Utrecht è la prima città olandese ad adottare una misura del genere. Le autorità comunali hanno fatto sapere che la loro decisione non viola le norme sui rapporti di lavoro e sull’assistenza sociale. Sostengono inoltre di essere in linea con i dettami della Commissione per le pari opportunità, la quale aveva già dato ragione a imprenditori che si erano opposti all’uso del burqa da parte di alcune dipendenti. Le quattro donne che hanno scatenato il caso avevano detto no anche alla proposta di guadagnarsi da vivere indossando un fazzoletto che coprisse la testa. O il burqa o niente. Si sentivano economicamente salvaguardate perché, pur restando disoccupate, avrebbero potuto continuare a contare sul sussidio sociale, il cui ammontare in Olanda è relativamente alto. Ma gli amministratori pubblici questa volta hanno chiuso i cordoni della borsa.
La stragrande maggioranza degli olandesi ha reagito positivamente alla presa di posizione del comune di Utrecht. Hanno provato a protestare gli esponenti locali del movimento della Sinistra Verde. Ritengono che l’ultimatum abbia una sola conseguenza: accentuare le difficoltà di inserimento delle musulmane più integraliste. La protesta ha avuto un’eco favorevole pressoché nulla. La decisione ha invece avuto il plauso della signora Rita Verdonk, ministro dell’Immigrazione e dell’Integrazione. Il ministro sta valutando la possibilità di vietare l’accesso in alcuni luoghi pubblici a chi indossi il burqa e, come da lei stessa, ha costituito un gruppo di esperti con l’incarico di studiarne l’attuazione. La signora Verdonk appartiene al partito liberale Vvd, componente della coalizione di governo presieduto dal cristiano-democratico Jan Pieter Balkenende. Una delle più note deputate del Vvd è la giovane musulmana Ayan Hirsi Alì, immigrata nata in Somalia, divenuta famosa in tutto il mondo per avere scritto la sceneggiatura del cortometraggio Submission diretto dal regista olandese Teo van Gogh, assassinato il 2 novembre dell’anno scorso ad Amsterdam da un fanatico islamico di origine marocchina.

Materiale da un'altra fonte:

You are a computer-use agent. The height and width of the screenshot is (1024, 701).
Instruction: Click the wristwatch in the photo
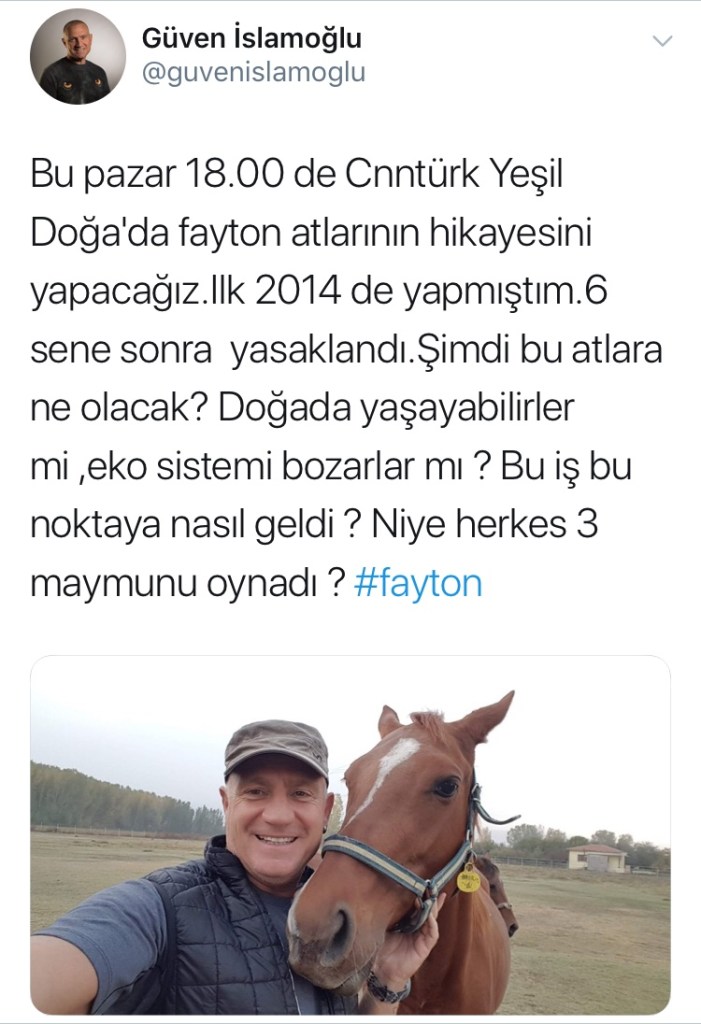coord(387,988)
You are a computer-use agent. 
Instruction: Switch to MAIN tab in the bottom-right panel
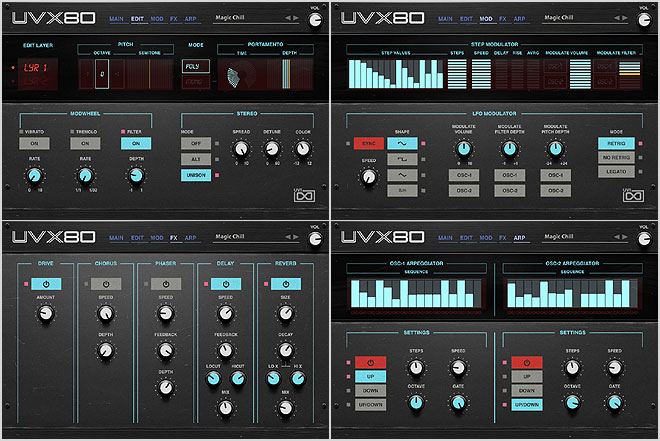point(448,238)
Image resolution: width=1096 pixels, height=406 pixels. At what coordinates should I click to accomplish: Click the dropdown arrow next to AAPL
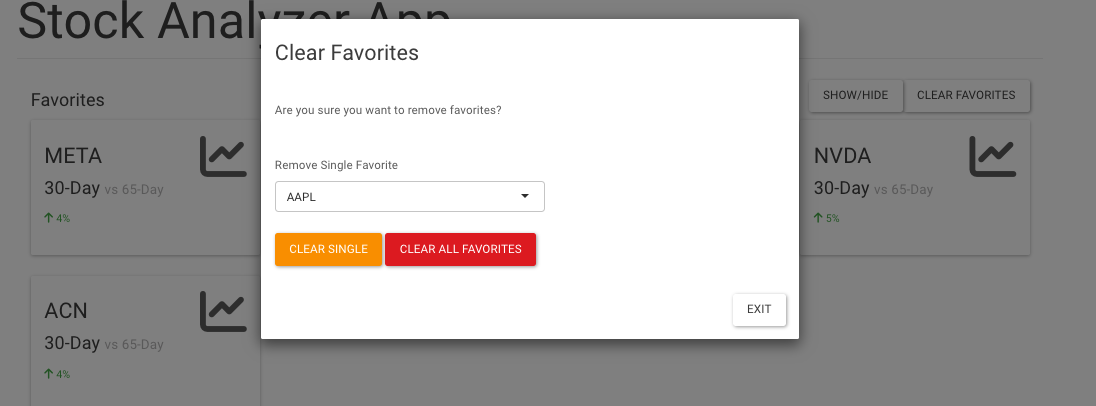(x=525, y=196)
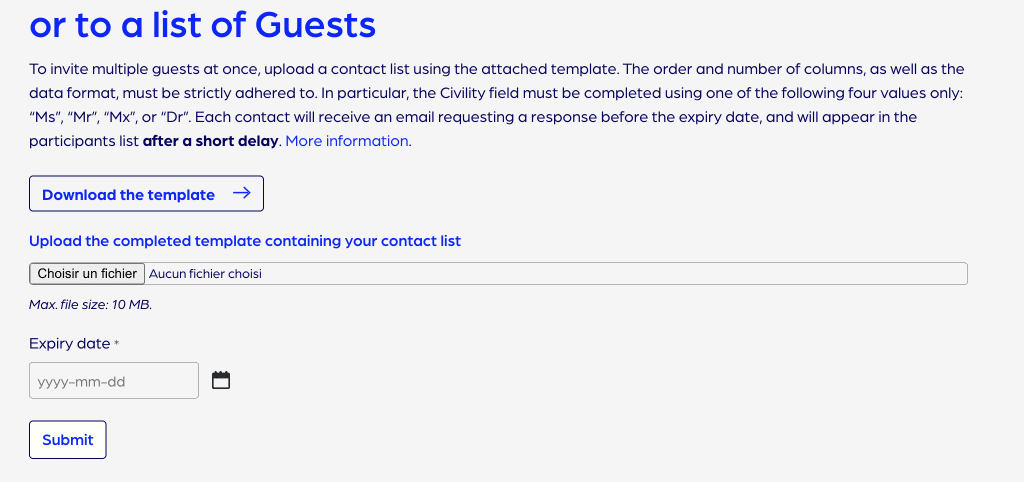
Task: Click the Choisir un fichier button
Action: pos(87,273)
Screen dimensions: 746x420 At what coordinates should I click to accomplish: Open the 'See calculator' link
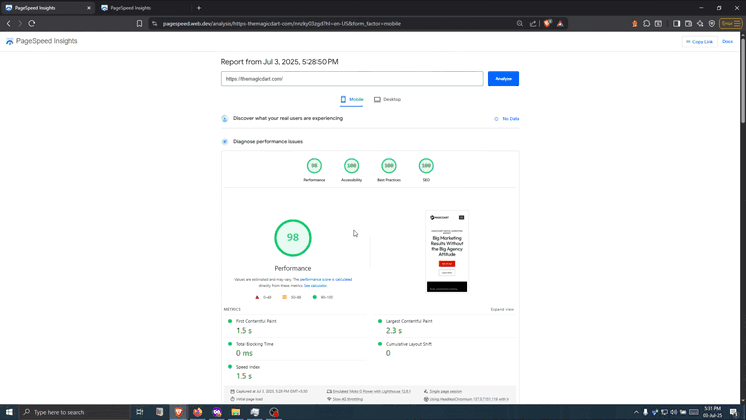(316, 286)
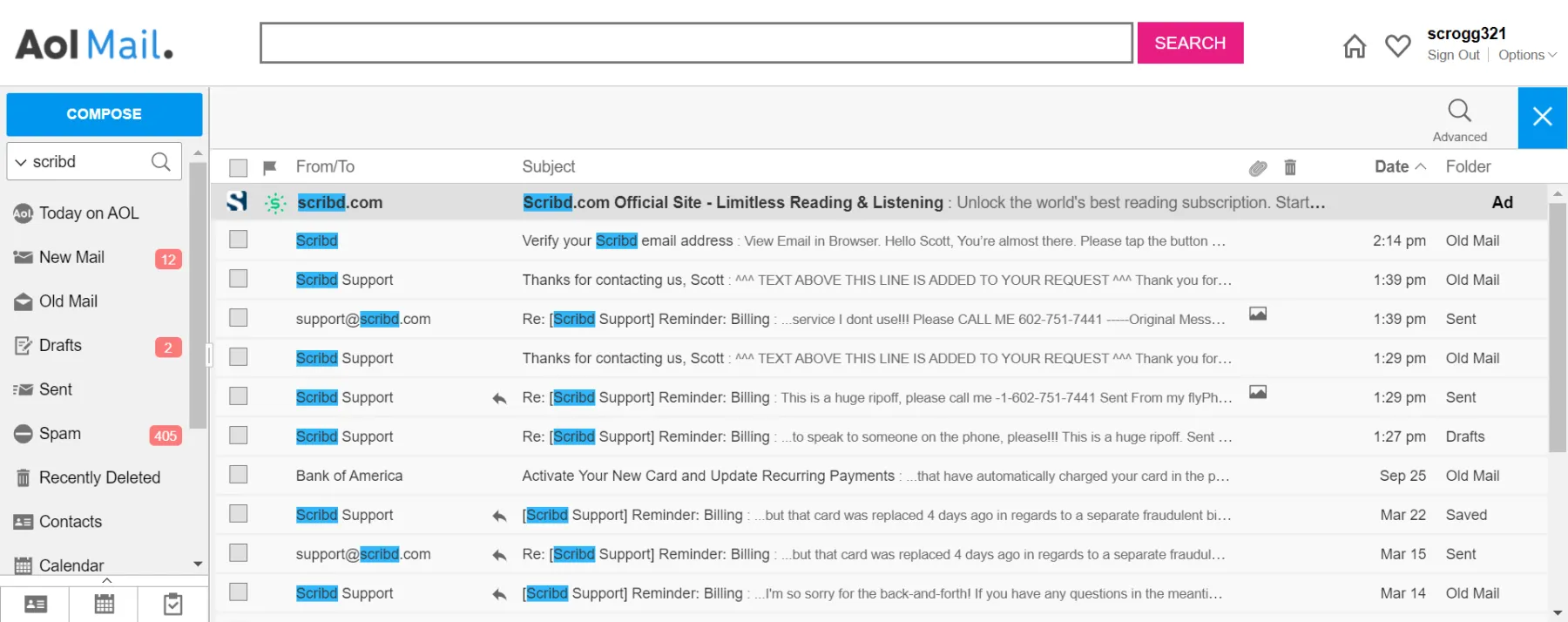
Task: Open the to-do checklist icon in bottom bar
Action: click(173, 604)
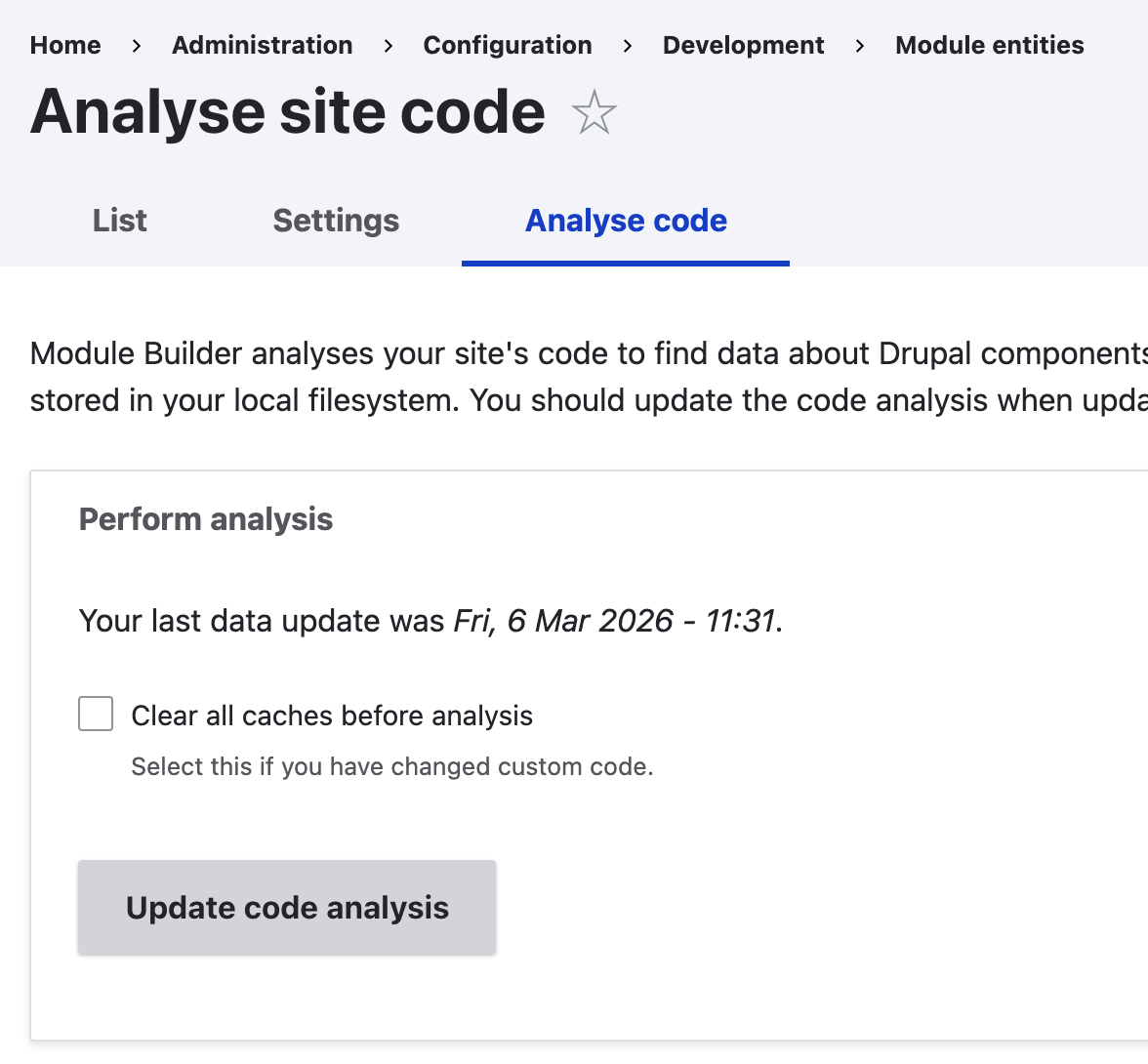Go to Home breadcrumb link
Image resolution: width=1148 pixels, height=1064 pixels.
pos(65,45)
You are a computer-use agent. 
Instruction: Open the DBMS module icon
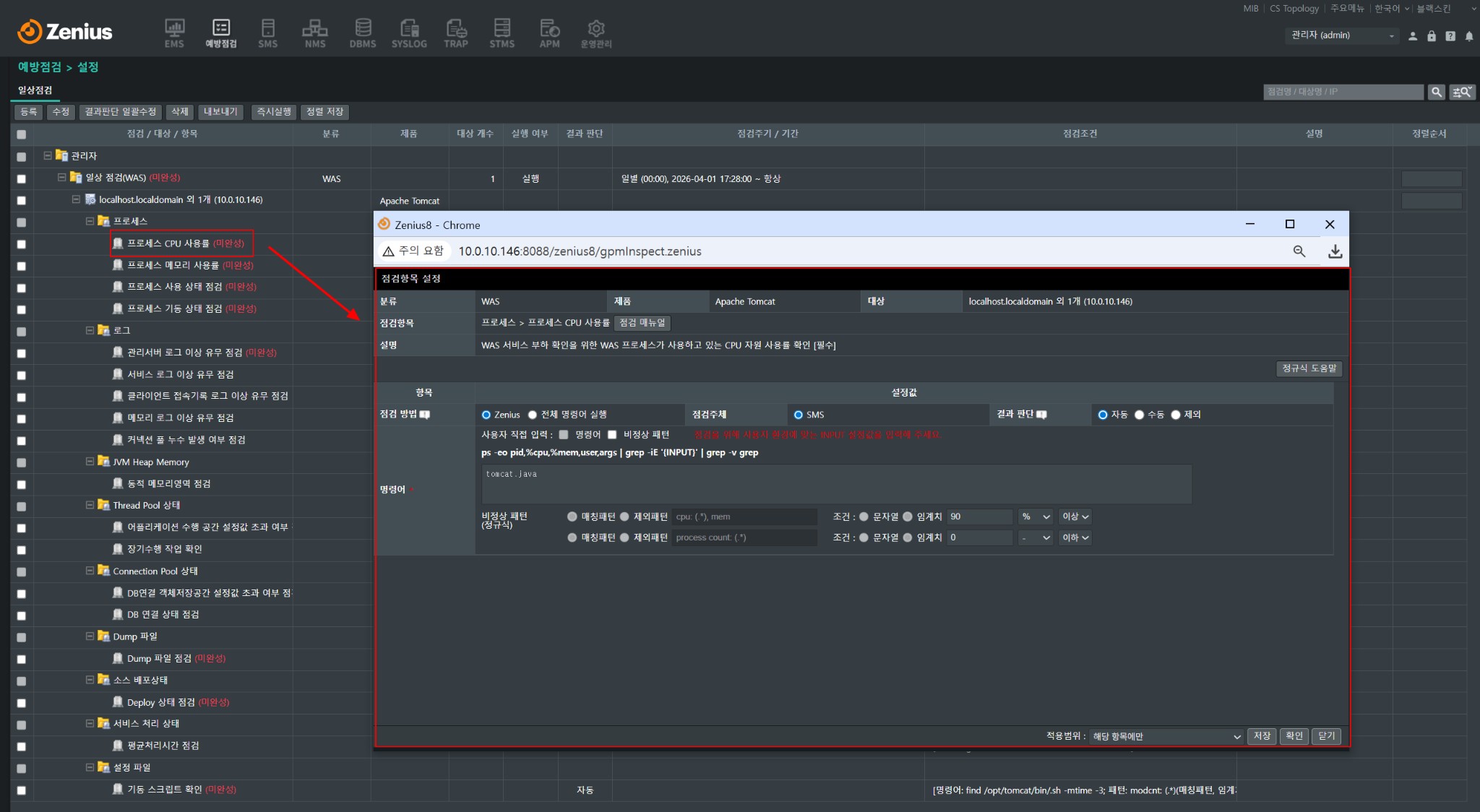[363, 33]
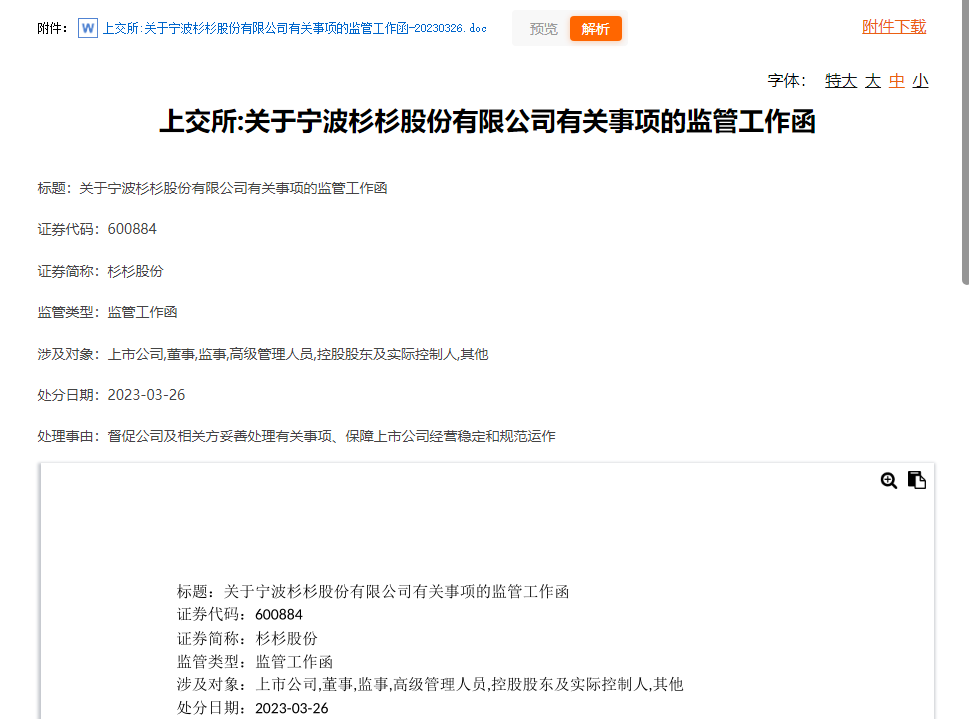969x719 pixels.
Task: Click the Word document icon beside 附件
Action: click(x=88, y=28)
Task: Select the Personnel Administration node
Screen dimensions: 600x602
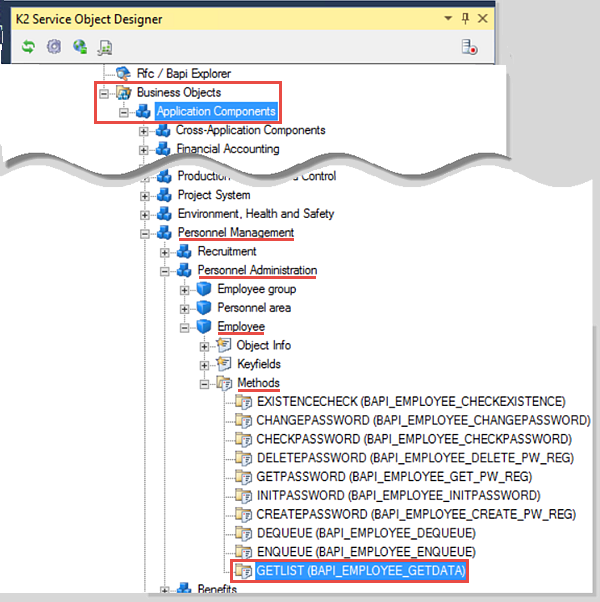Action: [257, 270]
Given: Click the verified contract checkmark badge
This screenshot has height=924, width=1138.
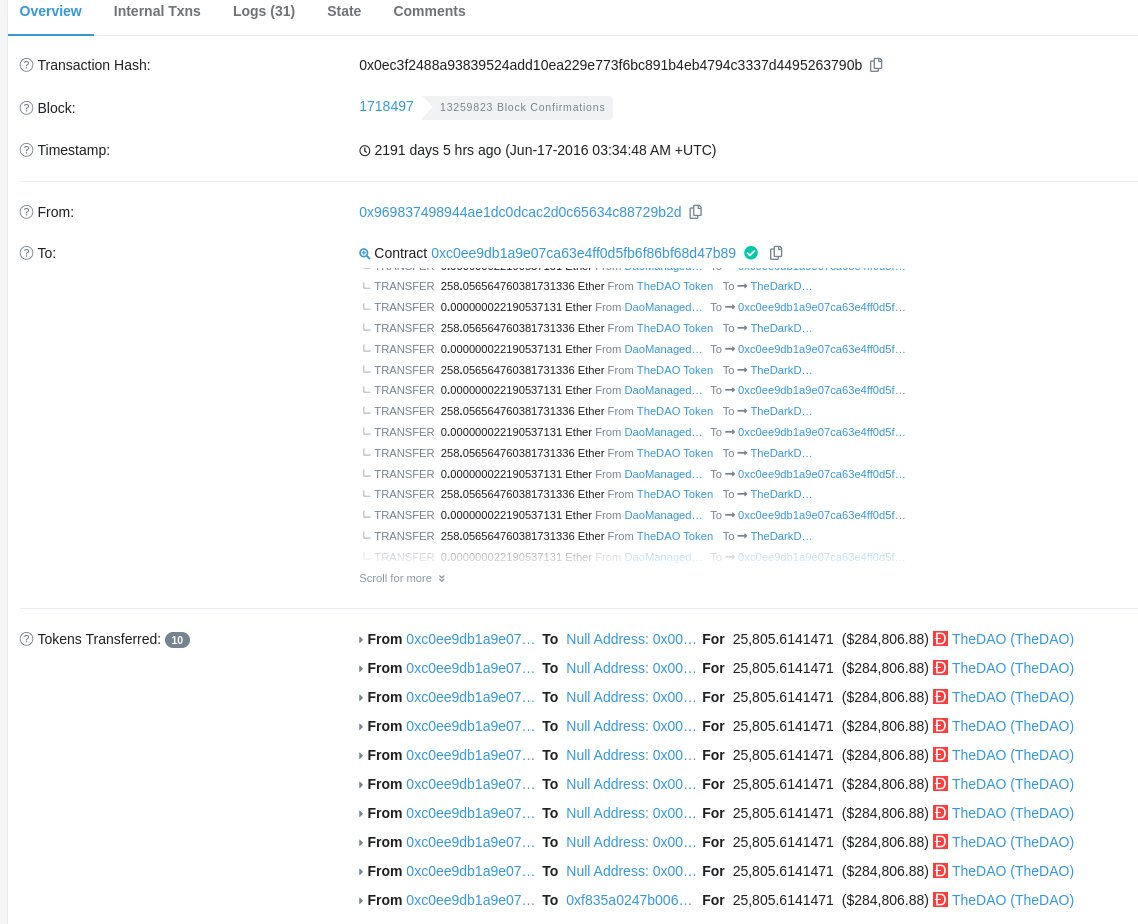Looking at the screenshot, I should [751, 253].
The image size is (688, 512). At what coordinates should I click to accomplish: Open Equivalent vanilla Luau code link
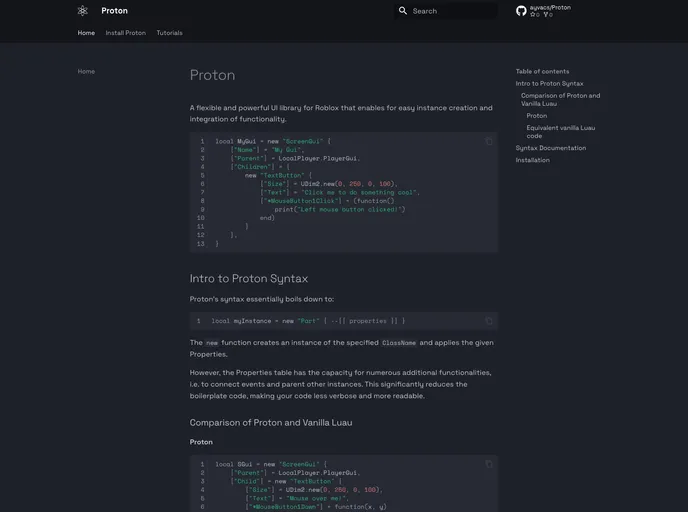click(560, 132)
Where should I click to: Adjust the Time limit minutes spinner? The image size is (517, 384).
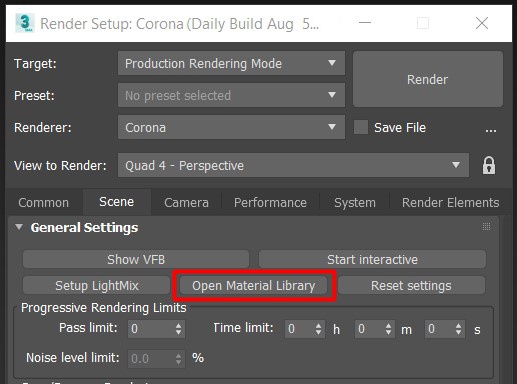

La pellicola denuncia lo stato di sottomissione della donna nel mondo musulmano e mostra, sul corpo di una ragazza, passaggi del Corano che sanciscono l’inferiorità dell’altra metà del cielo. Per questo filmato, definito «blasfemo», sia Van Gogh sia la Alì sono stati condannati a morte nel nome di Allah. Il regista ha trovato la morte, accoltellato, mentre in bicicletta pedalava non lontano dal museo in cui sono esposti i quadri del suo avo Vincent. La deputata vive protetta in località segrete.


Da Utrecht arriva un’altra notizia che riguarda le donne musulmane: sempre più giovani marocchine di etnia berbera chiedono che vengano cancellati i tatuaggi incisi sulle loro fronti secondo una tradizione antecedente Maometto. Volti che cambiano. Nel segno dell’integrazione.